*문제 설명*. 아래 기록에서 "The height and width of the screenshot is (864, 648)."이 들어 있는 줄부터 "page-number: 9 is"가 들어 있는 줄까지, 양쪽 끝 줄을 모두 포함하여 한 글자도 바꾸지 말고 그대로 옮겨 적으세요. 답에는 그림을 넣지 마세요.

*데이터*.
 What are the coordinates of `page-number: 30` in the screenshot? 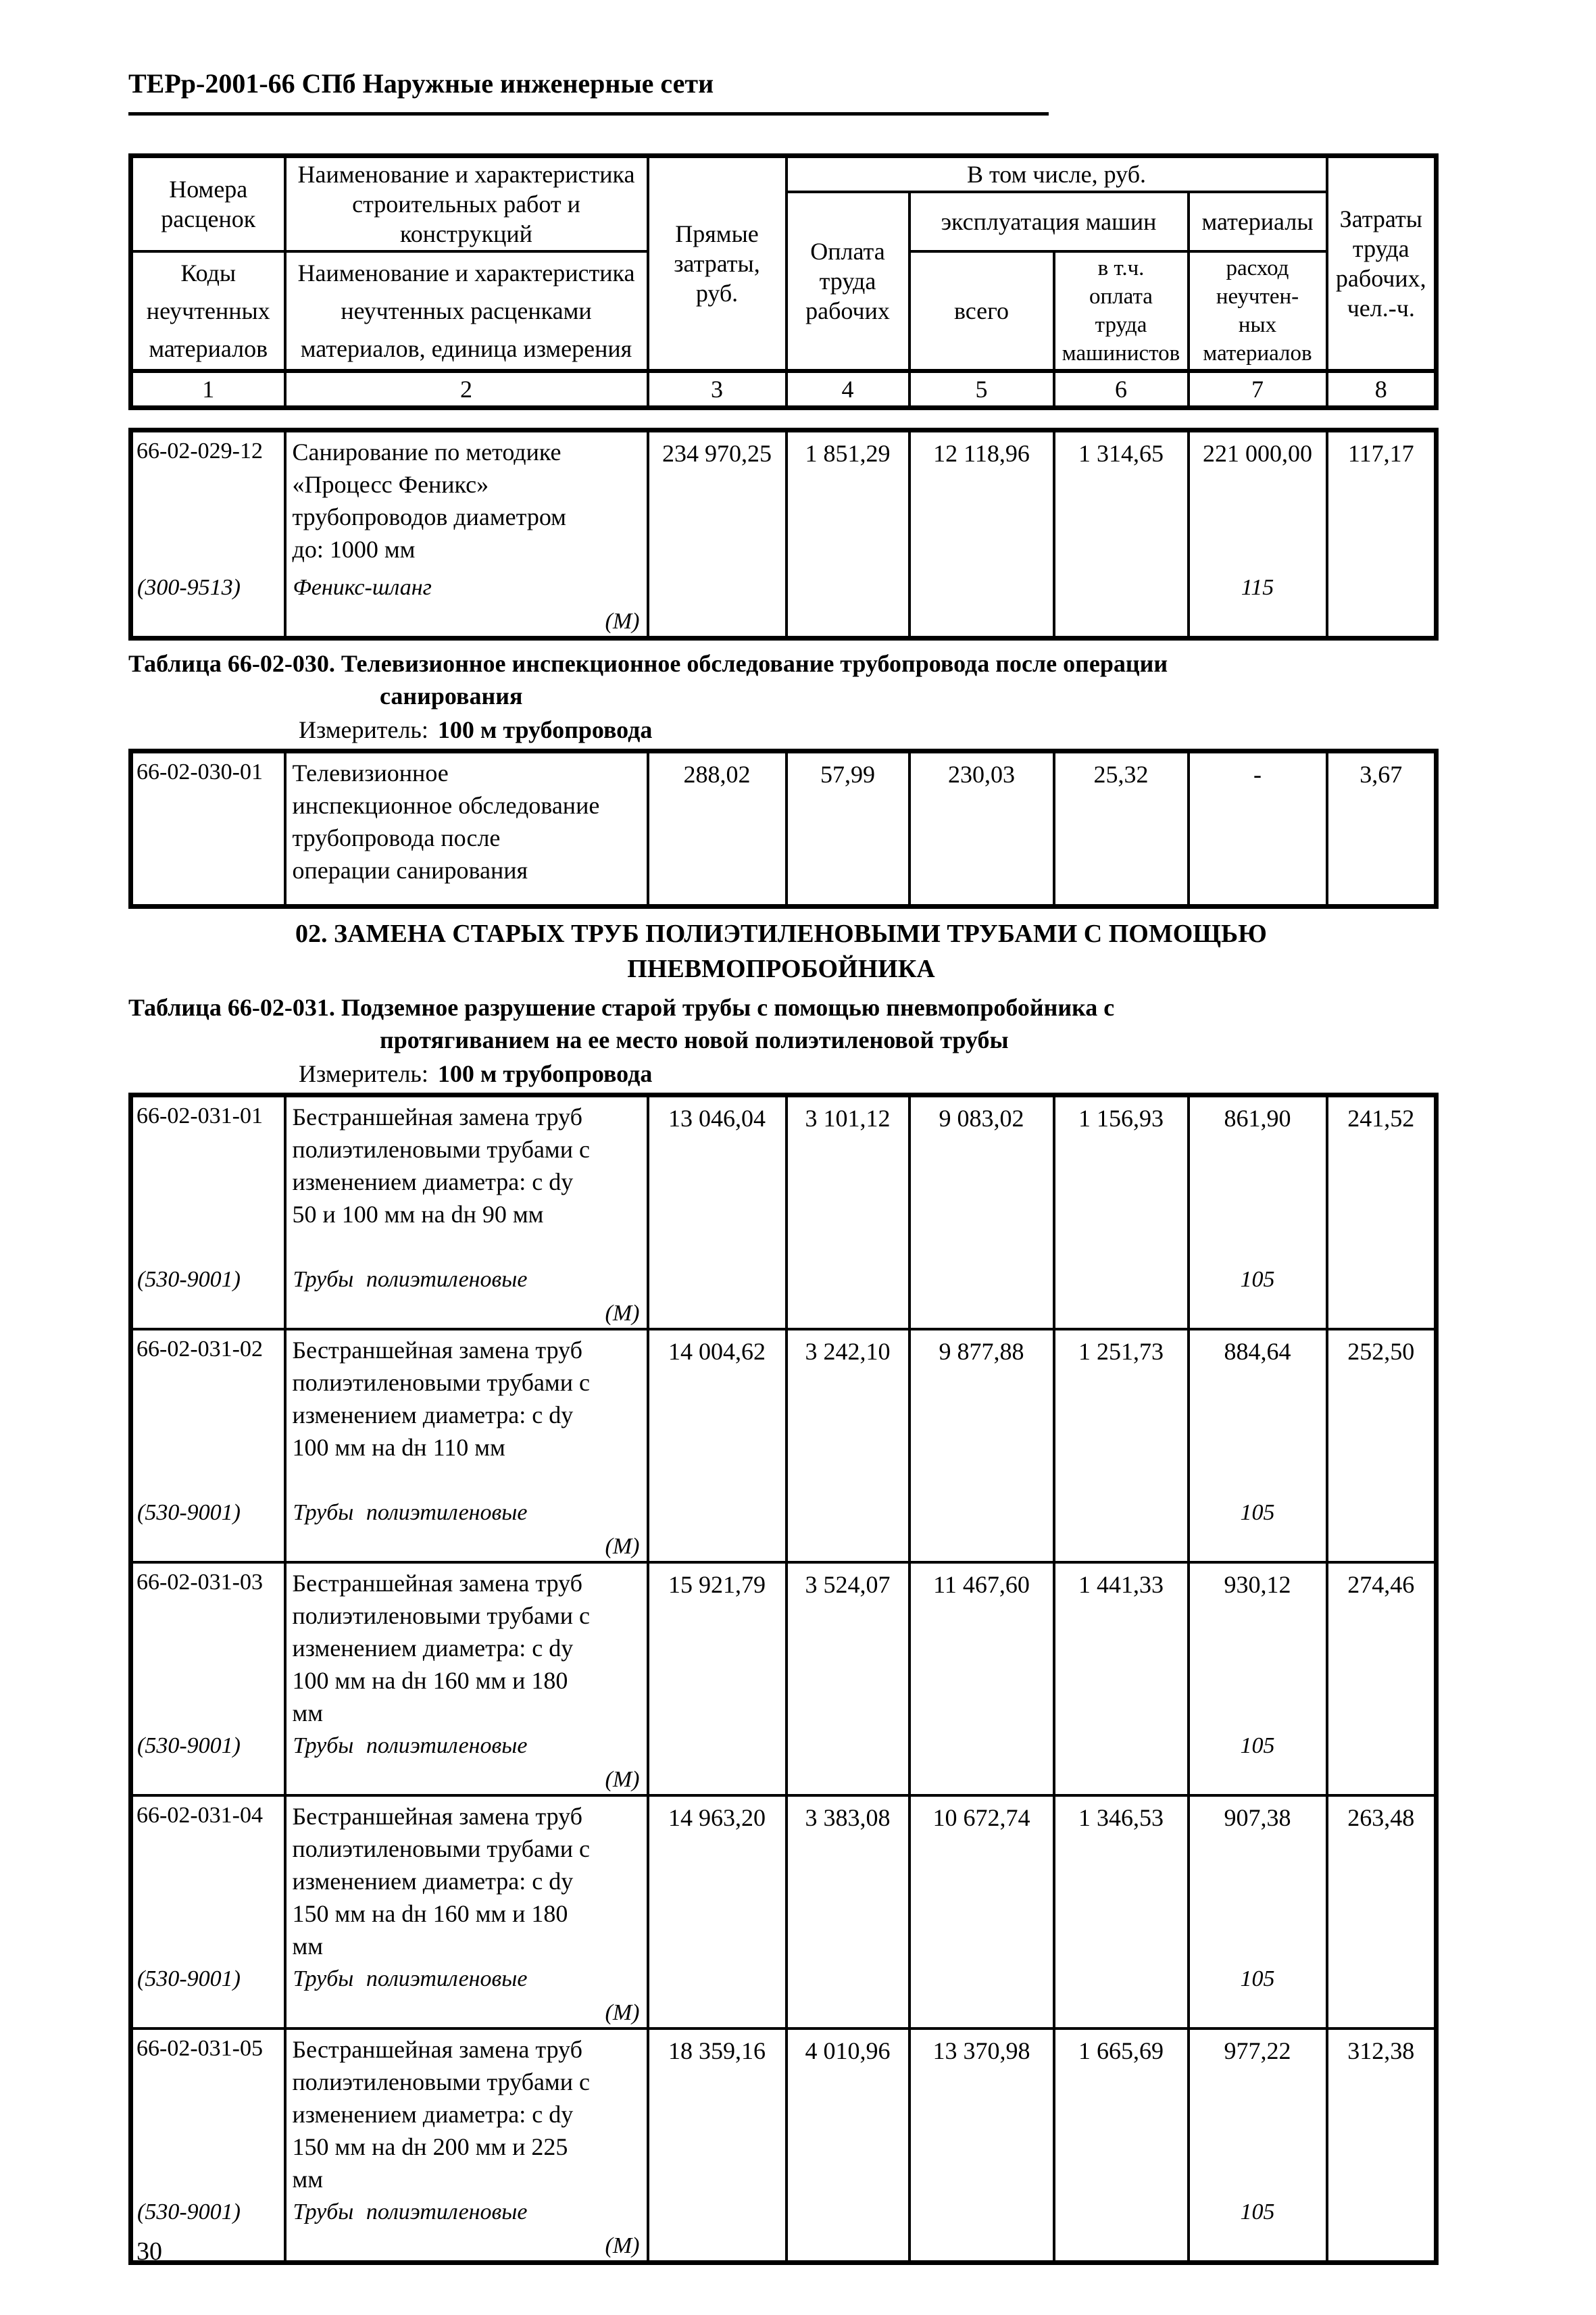 It's located at (149, 2252).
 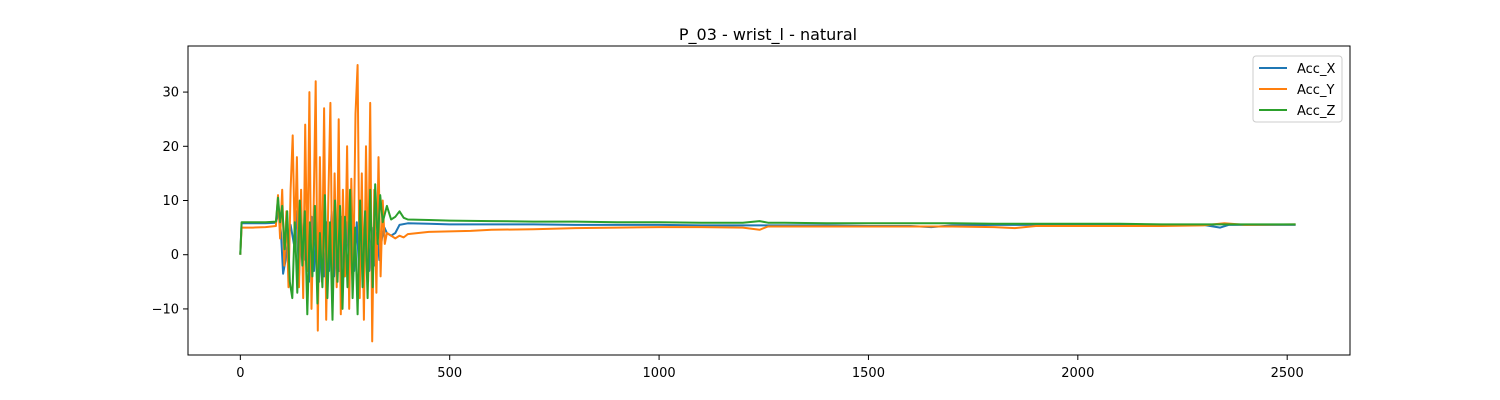 What do you see at coordinates (660, 374) in the screenshot?
I see `x-tick-label: 1000` at bounding box center [660, 374].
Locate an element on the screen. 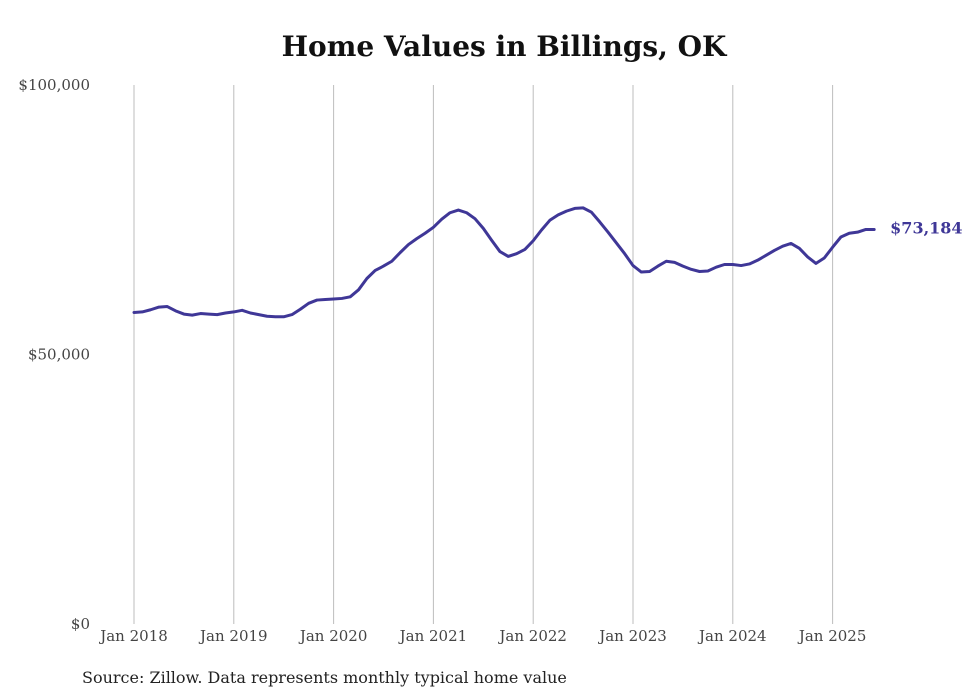 This screenshot has height=699, width=980. end-value-label: $73,184 is located at coordinates (926, 228).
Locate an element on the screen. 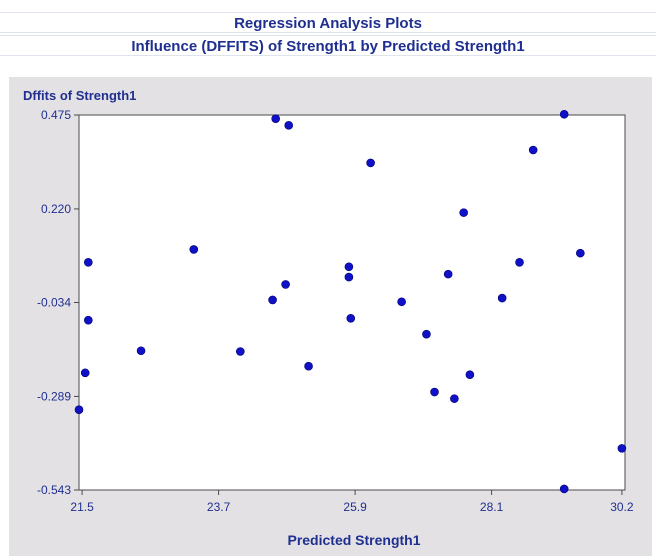 The height and width of the screenshot is (560, 656). y-tick-label: -0.034 is located at coordinates (54, 303).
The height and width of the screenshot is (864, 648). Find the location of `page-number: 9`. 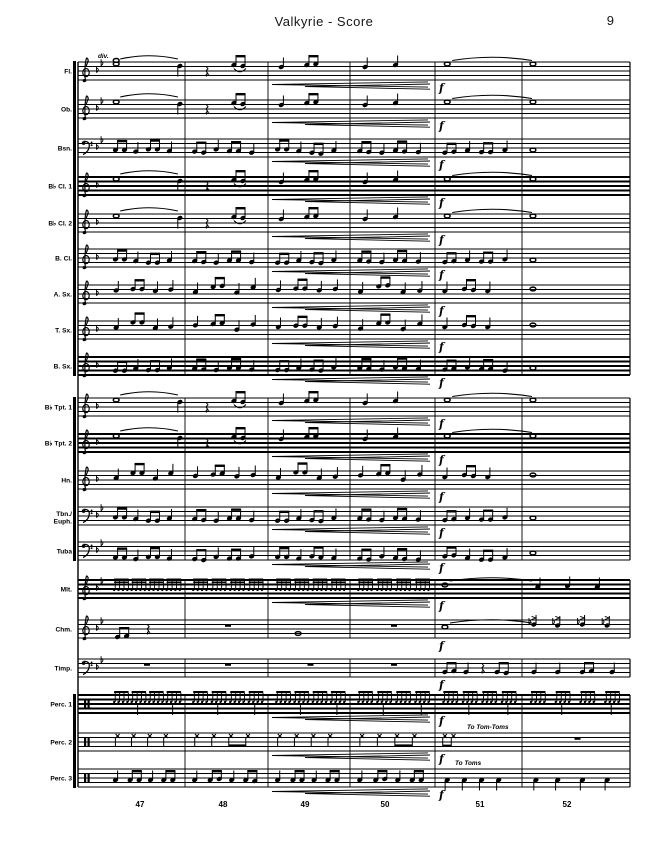

page-number: 9 is located at coordinates (610, 20).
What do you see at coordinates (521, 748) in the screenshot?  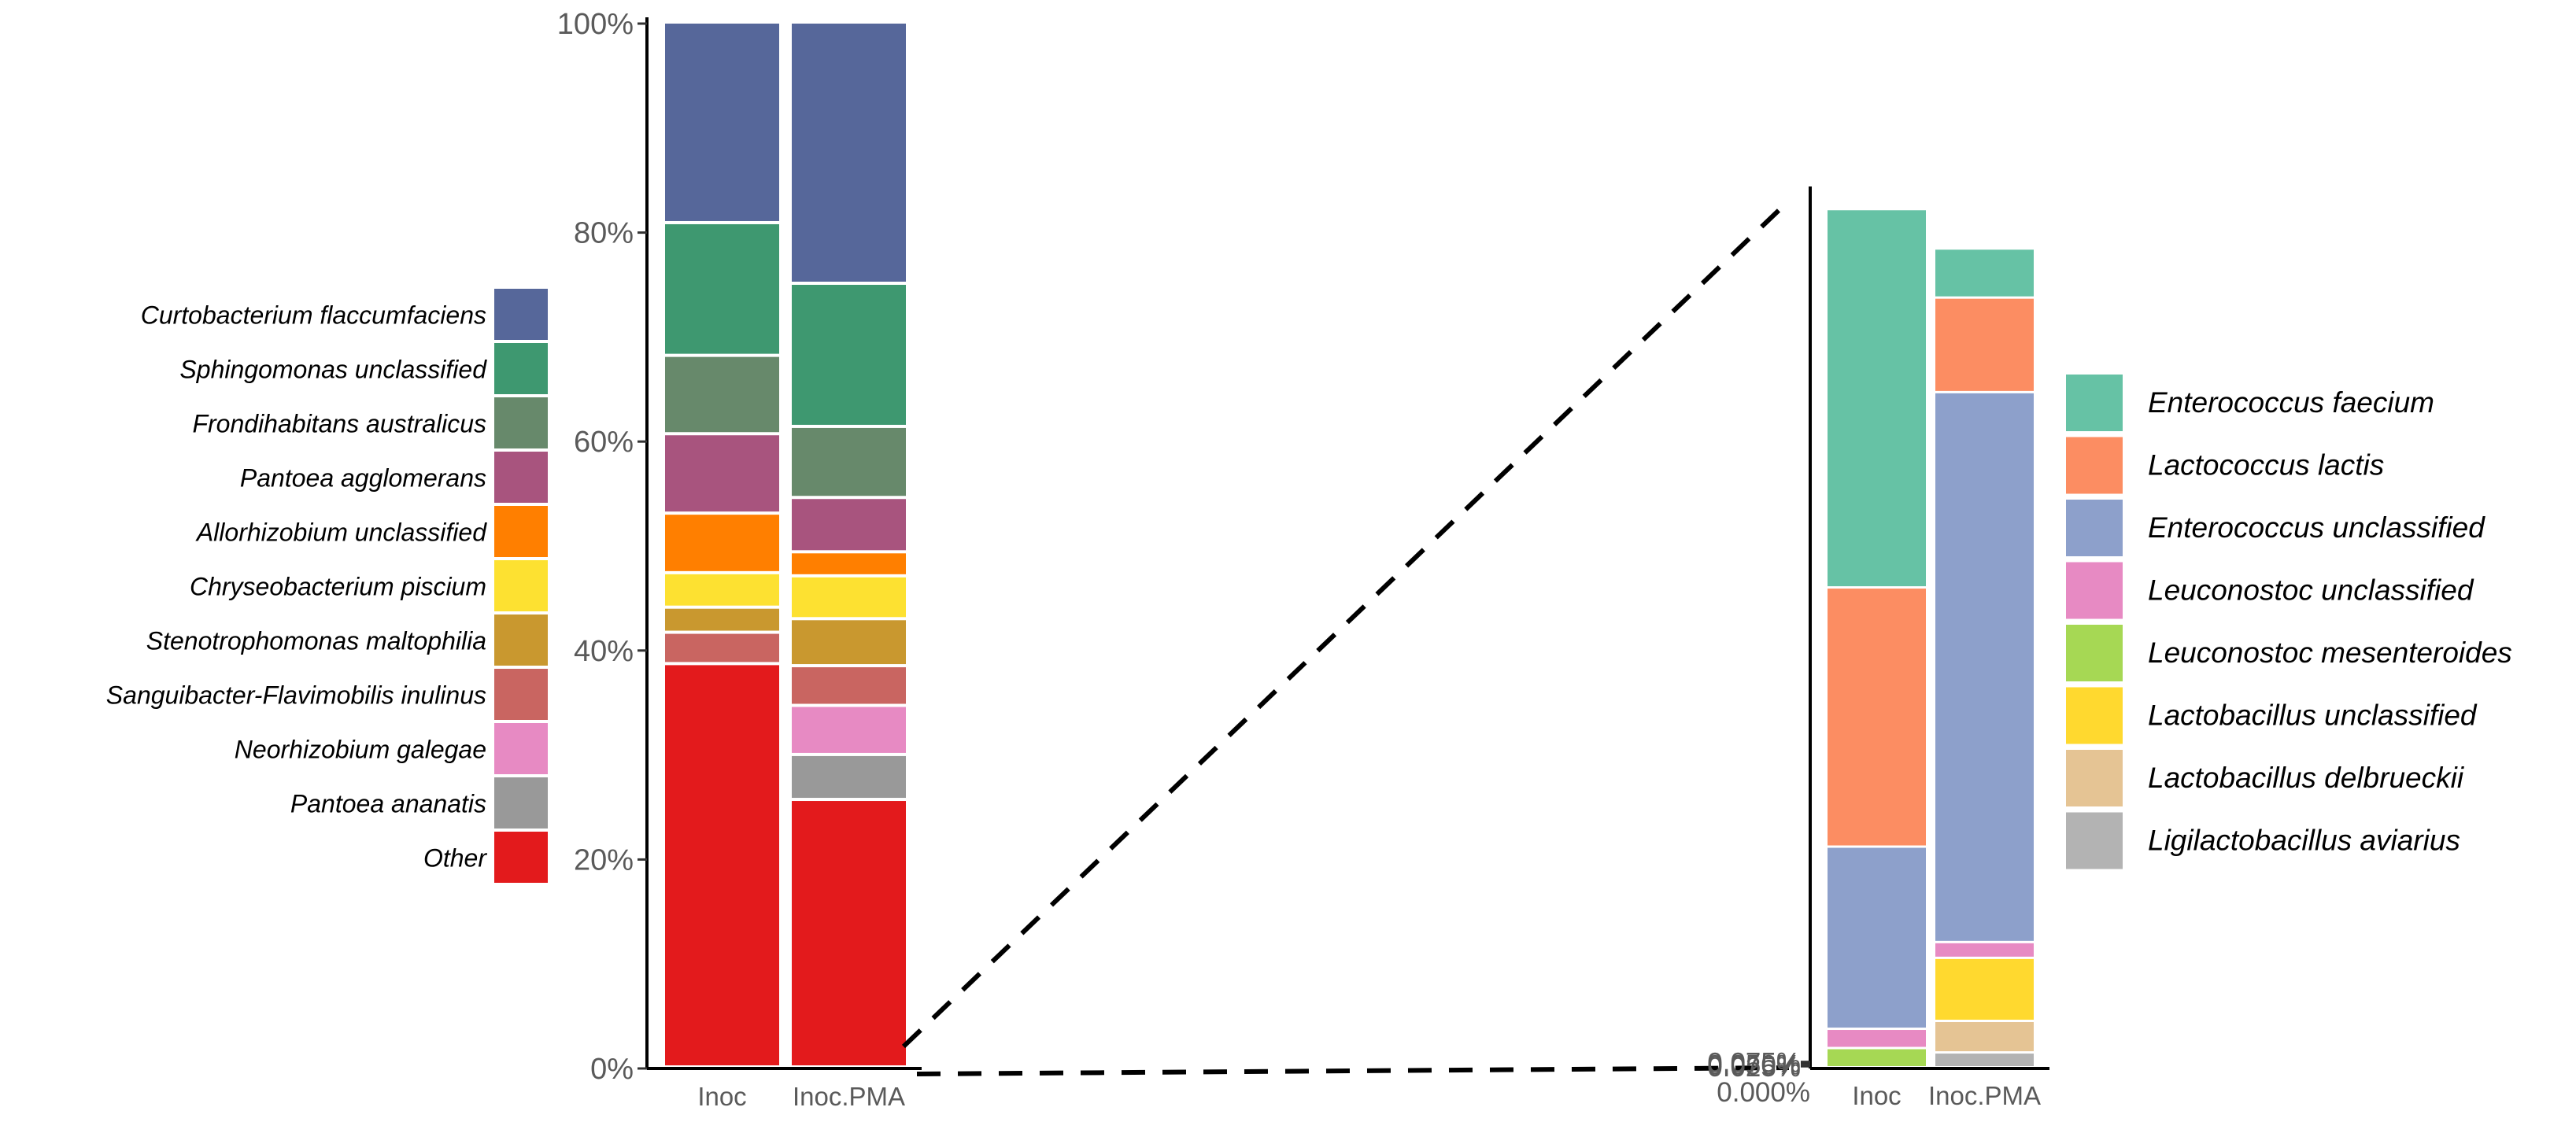 I see `left-legend-swatch-neorhizobium-galegae` at bounding box center [521, 748].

*답변란*.
The height and width of the screenshot is (864, 648). Find the location of `page-number: 9`. 

page-number: 9 is located at coordinates (610, 20).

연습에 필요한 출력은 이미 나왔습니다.